On Tue, 2010-02-23 at 22:45 +0000, James Mansion wrote:
> Jonathan Pryor wrote:
> > It will instead be "write the core once, write the UI once for each
> > target platform," as (currently) the UI layers are platform specific
> > (Silverlight for Windows Phone 7 Series, MonoTouch for iPhone, and
> > MonoDroid for Android [0]).
> >   
> Is it not the case that Mono could provide a silverlight and XNA 
> implementation on those platforms though?

Yes.  That doesn't mean that they should be used.

XNA is for games, so I won't discuss it further. :-)

The problem with Silverlight, while a nice API and visually pleasing, is
that it isn't the system UI, nor can it be.

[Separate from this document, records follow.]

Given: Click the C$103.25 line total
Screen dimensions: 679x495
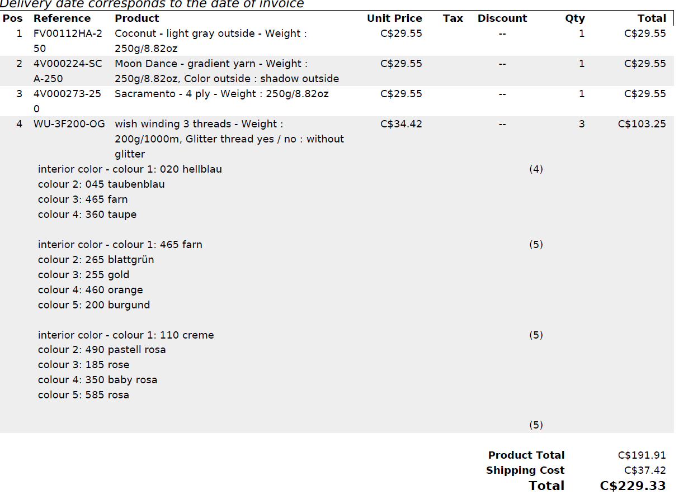Looking at the screenshot, I should click(642, 124).
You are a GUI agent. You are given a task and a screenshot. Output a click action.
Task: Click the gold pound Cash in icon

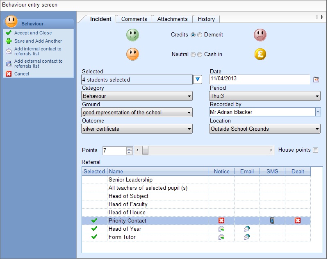point(260,54)
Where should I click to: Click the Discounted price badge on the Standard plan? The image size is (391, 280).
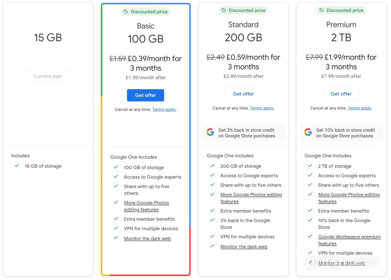(x=243, y=10)
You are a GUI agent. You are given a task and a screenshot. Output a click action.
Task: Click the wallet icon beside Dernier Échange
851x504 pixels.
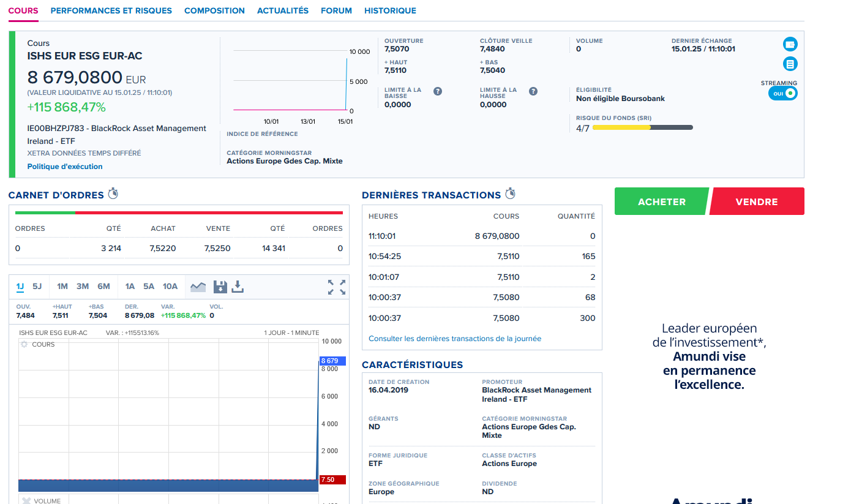(x=790, y=44)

The result is something akin to writing a UI in Flash: it works
everywhere, BUT it looks the SAME everywhere, with it's own style for
e.g. buttons, lists, text entry, etc. which will NOT match the rest of
the platform.

This is often considered acceptable because it's either for games (where
custom UIs are the norm) or some other task-specific program where
having a custom UI isn't particularly problematic.

This doesn't mean that it's good for users, especially inexperienced
users who don't want to think much (which should be most users -- I
certainly don't want to think too much when using an app).  For user
simplicity, you WANT a UI which looks like all the other apps, behaves
like all the other apps, uses the same UI conventions and idioms.  Every
place where the UI differs is a place that will potentially trip up a
user.

For example, "navigation-based" iPhone apps usually have a button bar
across the top to allow navigating to the previous page.  Suppose, for
the sake of argument, that a particular app wanted the user to tap the
screen with two fingers to go to the previous page instead of using the
button bar.

This may be "good" (it leaves more space on the screen for
non-navigation UI elements), but it's not easily discoverable, most
people don't know about the "two-finger tap" (it's not a common
interaction mechanism), and thus works counter to having a user-friendly
app.

Similarly, Android convention is to use the hardware back button instead
of having an app-specific UI button.  I doubt that Android users would
be pleased to see a UI back button -- it's counter to their conventions.

Consistency is #1.

All of which is to say that a Silverlight UI on iPhone, while
technically possible, is NOT always going to be appropriate, and NEVER
WILL BE always appropriate for an iPhone UI.  It WILL look foreign, it
WILL behave foreign, and it WILL confuse some set of users.

(The same argument holds for every other platform -- users always expect
apps to follow the platform's UI conventions, and any app that violates
those conventions is subject to user complaint or non-use.)

Which is why I've argued for years that the best UI for users is a
platform-specific UI, for all target platforms, NOT a "one size fits
all" UI (which is certainly easier for the developer to write).